Learning Safety Filters for Complex Input-Constrained Systems

Oswin So1, Zachary Serlin2, Makai Mann2, Jake Gonzales2, Kwesi Rutledge1, Nicholas Roy1, Chuchu Fan1
1 Massachusetts Institute of Technology, 2 Lincoln Labs

Learning Safety Filters

We tackle the problem of learning safety filters. That is, we wish to minimally modify a given test policy to maintain safety.

Safety Filter Problem

In this work, we construct a safety filter using Control Barrier Functions (CBF).

Constructing CBFs for Input Constrained Systems is Hard

Constructing a CBF for arbitrary input constrained systems is hard. For high relative-degree systems, a common approach is to use Higher-Order CBFs (HOCBFs). However, even on the simplest example of a double-integrator with bounded accelerations, many HOCBF candidate functions fail to satisfy the CBF conditions and are unsafe.

For example, consider a double integrator (\(\dot{p} = v, \dot{v} = u \)) with box-constrained accelerations \(\lvert u \rvert \leq 1\) and a safety constraint for the position to be positive (\( p \geq 0 \)). The HOCBF candidate \( B(x) = -v - \alpha p \) is valid if and only if \( \alpha = 0 \), which deems all negative velocities as unsafe and is overly conservative. Other choices of \( \alpha \) will result in safety violations for some regions of the state space.

While the HOCBF candidate with \(\alpha > 0\) appears to be safe on easier states, it will result in safety violations on harder states and hence is not a valid HOCBF.

Policy CBFs: Constructing CBFs from the Policy Value Function

In this work, we use the insight that the maximum-over-time value function is a CBF for any choice of nominal policy \(\pi\).

\( \displaystyle V^{h,\pi}(x) \coloneqq \sup_{t \geq 0}\, h(x_t^\pi) \).

where the avoid set \( \mathcal{A} \) is described as the superlevel set of some continuous function \(h\):

\( \displaystyle \mathcal{A} = \{ x \mid h(x) > 0 \} \).

Learning the policy value function \(V^{h,\pi}\) for a nominal policy \(\pi\) can be interpreted as policy distillation: \(V^{h,\pi}\) contains knowledge about the invariant set, which can be used as a safety filter for another (potentially unsafe) policy.

Simulation Experiments

F16 Fighter Jet

Avoid
Avoid crashing into the ground. Avoid extreme angles of attack.

Abstract

Control barrier functions (CBF) have become popular as a safety filter to guarantee the safety of nonlinear dynamical systems for arbitrary inputs. However, it is difficult to construct functions that satisfy the CBF constraints for high relative degree systems with input constraints.

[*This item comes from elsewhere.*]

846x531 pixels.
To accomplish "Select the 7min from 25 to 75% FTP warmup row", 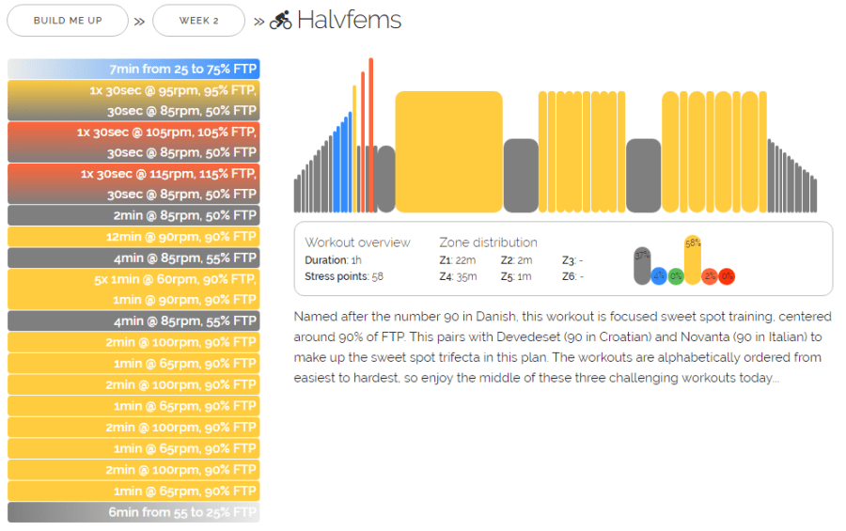I will [133, 69].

To address these challenges, recent work has explored learning CBFs using neural networks via neural CBF (NCBF). However, such methods face difficulties when scaling to higher dimensional systems under input constraints.

In this work, we first identify challenges that NCBFs face during training. Next, to address these challenges, we propose policy neural CBF (PNCBF), a method of constructing CBFs by learning the value function of a nominal policy, and show that the value function of the maximum-over-time cost is a CBF. We demonstrate the effectiveness of our method in simulation on a variety of systems ranging from toy linear systems to an F-16 jet with a 16-dimensional state space. Finally, we validate our approach on a two-agent quadcopter system on hardware under tight input constraints.